Gambrill v. United States Health & Accident Insurance
Gambrill v. United States Health & Accident Insurance
Opinion of the Court
The opinion of the Court was delivered by
These two actions were commenced before a magistrate; one for eighty dollars on a health and *237 accident policy, issued by the defendant to the plaintiff, 18th of June, 1906, said amount being fot sick benefit from 10th of December, 1906, to 10th of February, 1907; and the other for ninety and 66-100 dollars on the same policy, for sick benefit from 10th of February, 1907, to 18th of April, 1907.
The application for insurance was made upon certain statements, which the plaintiff warranted to be true, one of which was: “I have not had any medical or surgical treatment during the past five years.”
In the preliminary notice of illness the assured stated that he was taken ill on 10th of December, 1906, and quit work on that day.
To the following questions, propounded in said notice, he made the following answers: “When did physician first attend you? December 10, 1905. Where? Greenville Sanitarium. Flave you had any medical attendance during past five years? None until about twelve months ago.” In the physician’s preliminary report of illness appears the following: “When and where did you first examine claimant? December 10, 1905, at Greenville Sanitarium. Name the disease causing the disability? Cancer; December 10th had operation performed.”
The physician who performed the operation testified: “I did not know in December, 1905, that it was cancer. I thought it only tumors. I did not notify plaintiff that it was cancer until August, 1906. I don’t think anybody had. Plaintiff knew all about the operation in 1905. I told plaintiff it was a dangerous operation.”
The testimony of a witness for the plaintiff was as follows: “I was present when application for the policy introduced in evidence was signed by the plaintiff, at the solicitation of W. W. Haskell, agent of defendant, and that the blanks in said application were not filled in. Haskell told Gambrell to sign that paper, and that if he got sick he would get his money.”
*238 The defendant’s agent testified he did not know that the applicant then, or had in the past, suffered from cancer in any form, nor did he know that an operation had been performed on him for cancer, or for any other cause, at the time he took said application.
The insured died on the 18th of April, 1907.
The magistrate rendered judgment in favor of the plaintiff for the full amount claimed in each case, but on appeal to the Circuit Court the judgments were reversed, whereupon the plaintiff appealed, upon the following exceptions:
(1) “The Court erred in reversing the judgments in said two cases: because the undisputed testimony is that W. W. Haskell, agent of the defendant, told the plaintiff to sign the application for the said policy, and that if plaintiff got sick he would get his money, and the blanks in said application were not filled in.

INFORMATION PROVIDED.

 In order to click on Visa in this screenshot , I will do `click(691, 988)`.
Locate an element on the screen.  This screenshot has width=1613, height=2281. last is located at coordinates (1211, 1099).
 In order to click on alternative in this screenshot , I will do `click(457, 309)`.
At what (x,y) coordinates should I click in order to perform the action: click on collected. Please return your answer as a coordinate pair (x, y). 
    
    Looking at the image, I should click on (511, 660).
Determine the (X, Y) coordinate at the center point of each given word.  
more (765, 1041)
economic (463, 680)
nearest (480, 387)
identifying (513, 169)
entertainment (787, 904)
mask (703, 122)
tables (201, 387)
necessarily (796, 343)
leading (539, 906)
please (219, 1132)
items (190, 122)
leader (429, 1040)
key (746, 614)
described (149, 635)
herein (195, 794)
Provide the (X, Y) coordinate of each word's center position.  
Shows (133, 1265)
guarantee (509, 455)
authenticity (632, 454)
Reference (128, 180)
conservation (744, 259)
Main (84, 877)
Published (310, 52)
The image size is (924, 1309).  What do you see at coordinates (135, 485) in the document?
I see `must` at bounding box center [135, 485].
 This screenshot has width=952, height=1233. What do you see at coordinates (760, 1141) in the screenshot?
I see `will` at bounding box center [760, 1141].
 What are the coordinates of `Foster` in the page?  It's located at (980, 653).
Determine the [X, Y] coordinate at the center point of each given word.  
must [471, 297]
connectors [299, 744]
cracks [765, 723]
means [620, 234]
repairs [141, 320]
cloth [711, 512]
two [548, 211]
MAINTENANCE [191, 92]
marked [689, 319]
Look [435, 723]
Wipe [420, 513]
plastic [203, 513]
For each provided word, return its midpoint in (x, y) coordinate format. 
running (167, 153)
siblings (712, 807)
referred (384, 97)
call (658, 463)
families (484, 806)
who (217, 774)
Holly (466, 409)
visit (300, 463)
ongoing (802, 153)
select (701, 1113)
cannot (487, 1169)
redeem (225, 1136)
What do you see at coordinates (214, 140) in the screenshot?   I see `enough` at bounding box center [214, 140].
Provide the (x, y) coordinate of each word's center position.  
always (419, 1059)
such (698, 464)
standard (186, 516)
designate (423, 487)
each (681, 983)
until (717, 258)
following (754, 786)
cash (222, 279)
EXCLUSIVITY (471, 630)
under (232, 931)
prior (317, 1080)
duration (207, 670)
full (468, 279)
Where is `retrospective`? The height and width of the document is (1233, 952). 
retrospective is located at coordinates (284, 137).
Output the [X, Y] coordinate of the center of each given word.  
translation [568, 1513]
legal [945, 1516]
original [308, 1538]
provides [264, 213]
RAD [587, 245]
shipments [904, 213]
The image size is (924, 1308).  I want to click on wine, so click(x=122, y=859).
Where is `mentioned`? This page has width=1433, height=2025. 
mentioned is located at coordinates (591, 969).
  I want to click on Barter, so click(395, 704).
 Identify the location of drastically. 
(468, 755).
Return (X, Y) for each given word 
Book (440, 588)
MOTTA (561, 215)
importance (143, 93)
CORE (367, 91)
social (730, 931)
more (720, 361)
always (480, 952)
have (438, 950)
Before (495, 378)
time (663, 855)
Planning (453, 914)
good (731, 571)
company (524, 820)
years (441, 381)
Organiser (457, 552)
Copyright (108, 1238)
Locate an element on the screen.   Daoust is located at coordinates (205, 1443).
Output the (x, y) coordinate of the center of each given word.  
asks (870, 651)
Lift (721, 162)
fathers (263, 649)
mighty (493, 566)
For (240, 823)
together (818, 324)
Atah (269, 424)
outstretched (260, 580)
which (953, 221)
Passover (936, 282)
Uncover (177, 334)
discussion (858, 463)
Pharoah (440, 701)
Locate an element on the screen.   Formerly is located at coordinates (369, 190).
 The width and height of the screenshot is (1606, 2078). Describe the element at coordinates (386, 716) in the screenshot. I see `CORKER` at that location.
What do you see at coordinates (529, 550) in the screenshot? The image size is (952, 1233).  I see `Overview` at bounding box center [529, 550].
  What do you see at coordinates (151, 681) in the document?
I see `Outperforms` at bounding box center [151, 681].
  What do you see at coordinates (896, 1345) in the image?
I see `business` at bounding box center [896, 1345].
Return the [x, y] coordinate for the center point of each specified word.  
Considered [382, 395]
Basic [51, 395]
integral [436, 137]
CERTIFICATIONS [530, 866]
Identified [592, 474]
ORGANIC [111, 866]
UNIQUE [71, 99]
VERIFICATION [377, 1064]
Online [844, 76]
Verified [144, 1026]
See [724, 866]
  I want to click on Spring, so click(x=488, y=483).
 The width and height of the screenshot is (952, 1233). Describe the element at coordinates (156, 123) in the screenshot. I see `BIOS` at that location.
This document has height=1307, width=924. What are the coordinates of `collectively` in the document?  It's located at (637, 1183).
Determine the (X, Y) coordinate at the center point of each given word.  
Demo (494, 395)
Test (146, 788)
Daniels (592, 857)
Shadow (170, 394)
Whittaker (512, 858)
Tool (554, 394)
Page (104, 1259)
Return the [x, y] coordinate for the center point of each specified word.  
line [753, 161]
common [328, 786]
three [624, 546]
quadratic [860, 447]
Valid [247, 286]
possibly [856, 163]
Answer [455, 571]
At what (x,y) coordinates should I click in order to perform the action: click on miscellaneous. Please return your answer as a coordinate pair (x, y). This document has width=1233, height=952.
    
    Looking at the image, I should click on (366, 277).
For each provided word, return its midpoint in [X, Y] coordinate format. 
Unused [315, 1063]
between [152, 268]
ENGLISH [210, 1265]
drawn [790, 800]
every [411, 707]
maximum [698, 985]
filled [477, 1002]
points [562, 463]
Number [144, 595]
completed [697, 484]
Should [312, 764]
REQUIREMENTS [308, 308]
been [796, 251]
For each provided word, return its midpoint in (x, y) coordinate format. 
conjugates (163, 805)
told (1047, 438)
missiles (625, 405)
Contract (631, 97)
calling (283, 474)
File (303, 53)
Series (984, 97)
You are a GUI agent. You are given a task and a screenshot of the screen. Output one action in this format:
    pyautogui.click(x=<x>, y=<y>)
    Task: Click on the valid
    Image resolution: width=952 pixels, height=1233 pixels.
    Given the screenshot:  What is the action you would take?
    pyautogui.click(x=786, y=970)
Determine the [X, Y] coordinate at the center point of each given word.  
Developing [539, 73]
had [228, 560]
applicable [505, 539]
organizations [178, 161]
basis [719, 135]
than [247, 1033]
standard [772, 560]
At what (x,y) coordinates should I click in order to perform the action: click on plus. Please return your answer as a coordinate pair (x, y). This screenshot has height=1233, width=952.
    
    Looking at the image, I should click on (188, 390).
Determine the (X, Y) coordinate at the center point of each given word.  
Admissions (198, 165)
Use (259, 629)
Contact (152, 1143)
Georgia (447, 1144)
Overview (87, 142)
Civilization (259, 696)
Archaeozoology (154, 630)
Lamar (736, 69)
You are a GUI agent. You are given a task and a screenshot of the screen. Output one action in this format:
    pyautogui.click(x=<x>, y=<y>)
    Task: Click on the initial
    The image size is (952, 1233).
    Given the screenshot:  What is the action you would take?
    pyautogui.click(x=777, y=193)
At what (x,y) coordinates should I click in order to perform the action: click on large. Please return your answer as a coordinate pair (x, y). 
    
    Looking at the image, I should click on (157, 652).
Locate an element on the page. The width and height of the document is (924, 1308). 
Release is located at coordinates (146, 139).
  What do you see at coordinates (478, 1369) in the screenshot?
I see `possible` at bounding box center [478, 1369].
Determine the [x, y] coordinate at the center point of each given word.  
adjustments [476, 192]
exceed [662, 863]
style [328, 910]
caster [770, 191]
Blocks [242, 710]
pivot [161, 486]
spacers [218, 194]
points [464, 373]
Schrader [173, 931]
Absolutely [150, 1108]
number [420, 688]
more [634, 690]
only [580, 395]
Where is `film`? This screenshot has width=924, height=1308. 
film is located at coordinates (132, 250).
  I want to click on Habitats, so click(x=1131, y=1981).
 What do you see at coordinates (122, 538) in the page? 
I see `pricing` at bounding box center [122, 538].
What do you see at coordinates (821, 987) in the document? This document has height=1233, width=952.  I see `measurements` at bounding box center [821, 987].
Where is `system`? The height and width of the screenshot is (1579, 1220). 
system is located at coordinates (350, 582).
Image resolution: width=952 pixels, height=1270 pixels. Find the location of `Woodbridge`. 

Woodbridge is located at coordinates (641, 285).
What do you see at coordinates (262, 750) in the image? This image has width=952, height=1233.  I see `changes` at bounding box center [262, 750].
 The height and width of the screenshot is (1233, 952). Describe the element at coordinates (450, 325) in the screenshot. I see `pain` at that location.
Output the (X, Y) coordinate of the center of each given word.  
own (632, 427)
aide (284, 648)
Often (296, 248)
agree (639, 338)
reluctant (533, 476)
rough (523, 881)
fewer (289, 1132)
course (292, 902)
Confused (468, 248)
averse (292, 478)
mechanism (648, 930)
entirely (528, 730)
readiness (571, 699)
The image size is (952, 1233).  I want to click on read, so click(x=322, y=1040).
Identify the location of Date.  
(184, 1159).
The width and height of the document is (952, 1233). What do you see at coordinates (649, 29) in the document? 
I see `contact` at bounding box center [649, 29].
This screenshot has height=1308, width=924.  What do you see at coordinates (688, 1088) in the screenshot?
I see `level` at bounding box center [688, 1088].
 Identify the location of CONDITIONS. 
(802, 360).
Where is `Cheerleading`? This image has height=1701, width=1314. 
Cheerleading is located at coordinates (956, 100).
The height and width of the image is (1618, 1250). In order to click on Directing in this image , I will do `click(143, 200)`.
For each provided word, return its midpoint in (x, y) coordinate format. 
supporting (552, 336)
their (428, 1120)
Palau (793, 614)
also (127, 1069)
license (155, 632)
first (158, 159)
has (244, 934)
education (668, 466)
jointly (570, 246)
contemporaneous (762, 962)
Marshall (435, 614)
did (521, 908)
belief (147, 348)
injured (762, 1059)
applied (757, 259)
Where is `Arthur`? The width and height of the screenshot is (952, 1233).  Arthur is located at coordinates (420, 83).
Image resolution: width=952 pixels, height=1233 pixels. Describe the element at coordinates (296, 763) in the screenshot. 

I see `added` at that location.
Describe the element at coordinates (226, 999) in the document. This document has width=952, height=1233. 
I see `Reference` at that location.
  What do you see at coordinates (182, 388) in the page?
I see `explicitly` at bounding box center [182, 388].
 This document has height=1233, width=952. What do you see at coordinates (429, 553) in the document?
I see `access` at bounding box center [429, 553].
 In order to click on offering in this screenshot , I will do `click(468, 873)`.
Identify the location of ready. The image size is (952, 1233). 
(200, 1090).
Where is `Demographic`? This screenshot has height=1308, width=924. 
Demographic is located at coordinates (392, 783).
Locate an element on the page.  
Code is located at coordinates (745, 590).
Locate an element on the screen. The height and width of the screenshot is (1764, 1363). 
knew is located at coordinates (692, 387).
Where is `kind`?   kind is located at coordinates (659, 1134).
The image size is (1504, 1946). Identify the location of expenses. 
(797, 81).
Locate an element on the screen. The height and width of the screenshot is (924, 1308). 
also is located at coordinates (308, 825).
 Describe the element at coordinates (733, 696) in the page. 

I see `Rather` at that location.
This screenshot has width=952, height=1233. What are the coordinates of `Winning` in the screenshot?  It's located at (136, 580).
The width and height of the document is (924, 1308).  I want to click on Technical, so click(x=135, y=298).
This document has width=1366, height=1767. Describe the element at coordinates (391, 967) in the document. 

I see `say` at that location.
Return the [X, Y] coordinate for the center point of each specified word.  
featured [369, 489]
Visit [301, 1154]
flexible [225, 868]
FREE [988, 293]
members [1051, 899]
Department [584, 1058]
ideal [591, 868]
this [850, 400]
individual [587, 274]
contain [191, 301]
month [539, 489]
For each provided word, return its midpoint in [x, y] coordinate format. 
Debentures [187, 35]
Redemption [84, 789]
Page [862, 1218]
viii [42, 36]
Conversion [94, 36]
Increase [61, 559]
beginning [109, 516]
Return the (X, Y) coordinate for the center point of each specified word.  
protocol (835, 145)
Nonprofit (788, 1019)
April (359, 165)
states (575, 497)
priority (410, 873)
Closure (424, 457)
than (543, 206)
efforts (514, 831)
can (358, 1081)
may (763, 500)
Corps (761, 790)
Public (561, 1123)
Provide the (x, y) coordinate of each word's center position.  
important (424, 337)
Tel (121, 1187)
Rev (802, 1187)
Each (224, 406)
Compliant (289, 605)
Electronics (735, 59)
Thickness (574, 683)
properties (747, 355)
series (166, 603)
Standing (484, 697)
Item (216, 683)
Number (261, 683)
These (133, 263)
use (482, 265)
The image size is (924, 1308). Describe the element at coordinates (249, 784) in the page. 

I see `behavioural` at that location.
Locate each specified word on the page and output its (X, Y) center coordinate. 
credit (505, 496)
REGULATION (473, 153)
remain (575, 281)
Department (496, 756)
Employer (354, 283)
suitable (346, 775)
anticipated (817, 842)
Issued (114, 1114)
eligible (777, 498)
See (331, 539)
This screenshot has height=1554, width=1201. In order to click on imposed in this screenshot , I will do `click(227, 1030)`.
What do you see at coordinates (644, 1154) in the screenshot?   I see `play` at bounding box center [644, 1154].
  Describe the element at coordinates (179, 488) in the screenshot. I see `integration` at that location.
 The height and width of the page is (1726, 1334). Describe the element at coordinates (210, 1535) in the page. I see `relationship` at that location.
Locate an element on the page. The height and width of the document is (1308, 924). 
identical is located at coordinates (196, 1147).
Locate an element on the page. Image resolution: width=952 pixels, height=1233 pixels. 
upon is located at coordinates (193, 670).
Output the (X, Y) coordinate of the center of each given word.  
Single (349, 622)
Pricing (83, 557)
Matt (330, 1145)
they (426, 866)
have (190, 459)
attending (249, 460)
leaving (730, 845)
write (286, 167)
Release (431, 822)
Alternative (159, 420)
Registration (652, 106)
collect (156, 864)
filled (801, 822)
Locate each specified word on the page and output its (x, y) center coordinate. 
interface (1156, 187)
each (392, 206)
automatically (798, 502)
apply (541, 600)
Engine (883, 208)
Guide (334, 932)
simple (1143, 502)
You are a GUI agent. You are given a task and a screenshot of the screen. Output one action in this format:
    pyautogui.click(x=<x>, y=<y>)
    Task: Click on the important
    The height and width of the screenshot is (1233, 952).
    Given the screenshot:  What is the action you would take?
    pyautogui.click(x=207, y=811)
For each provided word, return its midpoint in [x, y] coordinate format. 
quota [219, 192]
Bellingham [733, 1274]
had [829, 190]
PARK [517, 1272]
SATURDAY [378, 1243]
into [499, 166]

THINGS TO DO.
1 – Decide whether each statement agrees with the court opinion above, answering yes or no and quoting the words of the text that settle it. (a) The policy was issued to the plaintiff on 18th of June, 1906. (b) The physician told the plaintiff in December 1905 that he had cancer. (c) The magistrate ruled in favor of the defendant.
2 – Answer these questions from the court opinion above.
(a) On what date did the insured die?
(b) What is the name of the defendant's agent who took the application?
(c) Which disease does the physician's preliminary report name as causing the disability?

ANSWERS FOR THE EXERCISE.
1 –
(a) Yes: "issued by the defendant to the plaintiff, 18th of June, 1906"
(b) No: "I did not notify plaintiff that it was cancer until August, 1906."
(c) No: "The magistrate rendered judgment in favor of the plaintiff for the full amount claimed in each case"

2 –
(a) The 18th of April, 1907.
(b) W. W. Haskell.
(c) Cancer.